AFRICA/UGANDA – “Vogliamo la verità sull’omicidio di Fratel Kagoye” dice a Fides il Vescovo Emerito di Masaka

Kampala – “Stiamo cercando di accertare le circostanze della morte di Fratel Charles Dominic Kagoye” dice all’Agenzia Fides Sua Ecc. Mons. John Baptist Kaggwa, Vescovo Emerito di Masaka, riferendo dell’uccisione di Fratel Kagoye, Superiore Generale dei Brothers of St Charles Lwanga, .
“Da quanto abbiamo appreso Fratel Kagoye era partito il 2 luglio dalla sede dell’Istituto da lui presieduto per andare ad un incontro a Kampala” afferma Mons. Kaggwa, il quale riferisce che Fratel Kagoye ha avuto una serie di incontri in diverse località della capitale ugandese.
“Si è fermato a Rubaga per incontrate uno dei membri della sua congregazione. Poi il religioso ha avuto un altro incontro presso la Chiesa di Cristo Re a Kampala.
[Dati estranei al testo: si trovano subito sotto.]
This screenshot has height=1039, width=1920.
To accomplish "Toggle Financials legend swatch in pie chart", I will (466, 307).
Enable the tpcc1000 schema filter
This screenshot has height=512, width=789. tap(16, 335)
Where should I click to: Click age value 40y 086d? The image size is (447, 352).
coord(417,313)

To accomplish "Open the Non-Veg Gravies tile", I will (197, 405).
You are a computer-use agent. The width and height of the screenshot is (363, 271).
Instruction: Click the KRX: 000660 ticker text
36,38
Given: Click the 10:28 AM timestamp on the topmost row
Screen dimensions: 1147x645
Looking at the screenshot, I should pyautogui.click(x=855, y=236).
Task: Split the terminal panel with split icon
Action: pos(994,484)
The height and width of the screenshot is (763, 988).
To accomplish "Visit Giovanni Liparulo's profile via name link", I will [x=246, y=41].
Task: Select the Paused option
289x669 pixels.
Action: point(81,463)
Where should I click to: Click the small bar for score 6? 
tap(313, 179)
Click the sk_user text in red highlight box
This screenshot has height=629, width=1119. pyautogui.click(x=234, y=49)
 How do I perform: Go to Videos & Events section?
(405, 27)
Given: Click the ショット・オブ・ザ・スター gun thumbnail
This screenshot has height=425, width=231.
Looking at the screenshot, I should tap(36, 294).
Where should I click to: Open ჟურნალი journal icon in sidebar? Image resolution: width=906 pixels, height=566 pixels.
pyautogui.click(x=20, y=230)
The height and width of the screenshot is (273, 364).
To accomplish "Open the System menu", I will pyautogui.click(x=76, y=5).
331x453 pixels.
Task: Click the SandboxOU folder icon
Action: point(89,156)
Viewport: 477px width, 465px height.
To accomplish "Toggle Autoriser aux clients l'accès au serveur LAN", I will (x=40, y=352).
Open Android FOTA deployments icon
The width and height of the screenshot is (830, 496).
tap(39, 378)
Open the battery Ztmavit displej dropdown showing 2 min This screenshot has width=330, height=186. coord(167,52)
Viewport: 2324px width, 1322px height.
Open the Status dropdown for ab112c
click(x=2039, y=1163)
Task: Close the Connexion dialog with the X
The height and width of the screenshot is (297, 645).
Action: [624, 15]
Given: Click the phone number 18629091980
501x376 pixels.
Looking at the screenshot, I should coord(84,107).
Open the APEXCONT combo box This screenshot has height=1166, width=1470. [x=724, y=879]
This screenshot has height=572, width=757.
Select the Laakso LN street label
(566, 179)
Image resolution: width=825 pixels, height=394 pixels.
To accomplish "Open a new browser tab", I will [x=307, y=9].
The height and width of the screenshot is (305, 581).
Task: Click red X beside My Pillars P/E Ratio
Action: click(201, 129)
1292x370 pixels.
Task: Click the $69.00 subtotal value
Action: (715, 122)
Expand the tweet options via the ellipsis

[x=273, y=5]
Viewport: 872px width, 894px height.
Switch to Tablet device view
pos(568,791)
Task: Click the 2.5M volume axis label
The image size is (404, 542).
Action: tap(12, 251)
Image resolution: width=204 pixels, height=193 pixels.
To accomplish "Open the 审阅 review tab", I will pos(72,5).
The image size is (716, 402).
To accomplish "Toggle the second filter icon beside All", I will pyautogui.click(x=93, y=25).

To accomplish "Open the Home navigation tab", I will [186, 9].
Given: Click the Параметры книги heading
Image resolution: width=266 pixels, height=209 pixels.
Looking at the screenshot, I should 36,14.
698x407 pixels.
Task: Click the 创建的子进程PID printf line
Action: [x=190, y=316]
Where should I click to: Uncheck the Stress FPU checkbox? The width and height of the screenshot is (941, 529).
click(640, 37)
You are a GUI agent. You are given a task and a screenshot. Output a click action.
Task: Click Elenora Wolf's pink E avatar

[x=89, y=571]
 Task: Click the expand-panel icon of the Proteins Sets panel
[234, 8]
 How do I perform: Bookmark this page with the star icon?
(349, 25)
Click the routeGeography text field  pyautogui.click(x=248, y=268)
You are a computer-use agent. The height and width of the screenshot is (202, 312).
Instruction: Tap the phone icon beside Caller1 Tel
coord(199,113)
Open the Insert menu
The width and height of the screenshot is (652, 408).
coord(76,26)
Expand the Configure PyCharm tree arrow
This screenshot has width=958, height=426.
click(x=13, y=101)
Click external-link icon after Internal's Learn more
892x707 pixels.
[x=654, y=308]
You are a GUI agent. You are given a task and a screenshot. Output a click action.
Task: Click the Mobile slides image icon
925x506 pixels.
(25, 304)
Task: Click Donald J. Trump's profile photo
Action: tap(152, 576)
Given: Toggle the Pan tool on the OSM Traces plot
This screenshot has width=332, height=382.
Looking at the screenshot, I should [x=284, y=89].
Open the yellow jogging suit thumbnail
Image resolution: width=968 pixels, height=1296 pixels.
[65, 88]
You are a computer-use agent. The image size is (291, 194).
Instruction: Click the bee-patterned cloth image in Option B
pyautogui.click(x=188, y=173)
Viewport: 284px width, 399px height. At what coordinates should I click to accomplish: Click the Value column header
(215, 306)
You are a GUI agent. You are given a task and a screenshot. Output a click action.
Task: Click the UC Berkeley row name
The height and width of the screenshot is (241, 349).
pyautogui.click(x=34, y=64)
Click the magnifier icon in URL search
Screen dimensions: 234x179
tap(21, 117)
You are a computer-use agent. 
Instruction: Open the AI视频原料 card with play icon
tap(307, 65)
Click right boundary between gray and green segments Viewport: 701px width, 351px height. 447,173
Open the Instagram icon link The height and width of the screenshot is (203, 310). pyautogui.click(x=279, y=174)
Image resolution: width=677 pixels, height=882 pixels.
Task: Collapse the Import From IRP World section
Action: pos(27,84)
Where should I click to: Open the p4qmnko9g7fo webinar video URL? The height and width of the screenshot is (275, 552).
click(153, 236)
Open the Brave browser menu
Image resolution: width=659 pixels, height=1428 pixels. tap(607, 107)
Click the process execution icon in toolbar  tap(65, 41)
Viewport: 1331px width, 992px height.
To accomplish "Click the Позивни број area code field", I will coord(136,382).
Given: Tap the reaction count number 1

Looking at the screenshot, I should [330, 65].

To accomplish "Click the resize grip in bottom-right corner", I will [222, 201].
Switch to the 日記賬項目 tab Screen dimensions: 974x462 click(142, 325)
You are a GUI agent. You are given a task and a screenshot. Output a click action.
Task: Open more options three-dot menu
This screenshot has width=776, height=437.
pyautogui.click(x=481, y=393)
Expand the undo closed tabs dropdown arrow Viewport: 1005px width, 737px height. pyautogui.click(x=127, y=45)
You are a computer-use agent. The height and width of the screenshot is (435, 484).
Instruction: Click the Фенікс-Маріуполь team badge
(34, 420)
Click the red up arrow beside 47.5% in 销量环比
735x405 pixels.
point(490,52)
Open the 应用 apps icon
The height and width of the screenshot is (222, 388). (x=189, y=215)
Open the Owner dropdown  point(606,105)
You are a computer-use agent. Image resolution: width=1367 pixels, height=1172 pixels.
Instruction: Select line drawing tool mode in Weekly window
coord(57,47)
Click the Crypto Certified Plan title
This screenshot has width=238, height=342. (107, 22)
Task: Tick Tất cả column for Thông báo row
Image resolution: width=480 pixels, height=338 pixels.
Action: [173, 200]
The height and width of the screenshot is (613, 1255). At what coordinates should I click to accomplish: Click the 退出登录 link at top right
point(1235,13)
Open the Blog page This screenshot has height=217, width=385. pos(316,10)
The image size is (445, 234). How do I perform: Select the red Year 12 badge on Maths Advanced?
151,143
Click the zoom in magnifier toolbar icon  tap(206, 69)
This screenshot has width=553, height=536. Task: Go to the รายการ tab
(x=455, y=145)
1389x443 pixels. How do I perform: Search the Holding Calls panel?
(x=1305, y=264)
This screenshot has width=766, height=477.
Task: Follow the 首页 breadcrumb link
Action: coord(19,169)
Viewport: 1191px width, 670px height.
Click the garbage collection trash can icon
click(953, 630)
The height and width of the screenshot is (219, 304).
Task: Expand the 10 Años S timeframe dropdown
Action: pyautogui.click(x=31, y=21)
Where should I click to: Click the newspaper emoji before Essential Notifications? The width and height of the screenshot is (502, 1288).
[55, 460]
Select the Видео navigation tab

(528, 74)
Il suo piano di viaggio prevedeva ulteriori tappe a Namugongo, dove i Fratelli hanno una sede, e a Nsambya, presso la sede dell’ARU . Da quando però ha lasciato la chiesa di Cristo Re si sono perse le sue tracce” dice il Vescovo. “Potrebbe essere stato rapito da qualcuno e poi portato all’Università di Kyambogo, frequentata da Robert Asiimwe, un ragazzo i cui studi sono stati sostenuti economicamente da Fratel Kagoye dalle elementari fino all’università” dice Mons. Kaggwa.
Secondo la polizia è proprio nella camera di questo studente che Fratel Kagoye sarebbe stato ucciso. Robert Asiimwe aveva infatti chiamato un servizio privato di pulizia per portare il corpo, avvolto in un sacco, in una discarica. Ma la persona incaricata inconsapevolmente di disfarsi del corpo, si è insospettita ed è andata dalla polizia. Inoltre Asiimwe aveva cercato di recuperare l’auto che Fratel Kagoye aveva lasciato a Rubaga, presso l’Uganda Catholic Social Training Centre, avendone le chiavi e presentando le ricevute dei pagamenti della stanza che Fratel Kagoye aveva prenotato presso questa struttura. Sembra che lo studente voleva prendere la macchina del religioso proprio per nascondere il corpo. Ma di fronte al rifiuto degli impiegati del Centro di consegnargli la vettura, ha dovuto chiamare una compagnia di pulizie.
“Il dubbio che abbiamo è questo: chi ha dato appuntamento a Fratel Kagoye nella chiesa di Cristo Re? Il religioso è stato convinto a recarsi all’Università di Kyambogo o vi è stato condotto con la forza?” si chiede Mons. Kaggwa che dice di sospettare che vi siano altre persone implicate nel delitto.
Mons. Kaggwa, che ha lasciato l’incarico il 16 aprile, si dice infine “amareggiato per le voci che girano sui social, secondo le quali lo studente avrebbe ucciso Fratel Kagoye per difendersi dalle molestie di quest’ultimo”. “Sono tutte menzogne propagandate per nascondere la verità e screditare la Chiesa cattolica” dice il Vescovo Emerito. “Conoscevamo bene Fratel Kagoye e non abbiamo dubbi sulla sua correttezza morale. Da quando, a gennaio, era diventato Superiore Generale dei Brothers of St Charles Lwanga, aveva ristabilito l’ordine interno nell’istituto, curando la parte spirituale, e vegliando che fossero rispettati i voti di povertà e di castità. Se fosse ancora vivo avrebbe continuato a fare un ottimo lavoro” conclude Mons. Kaggwa.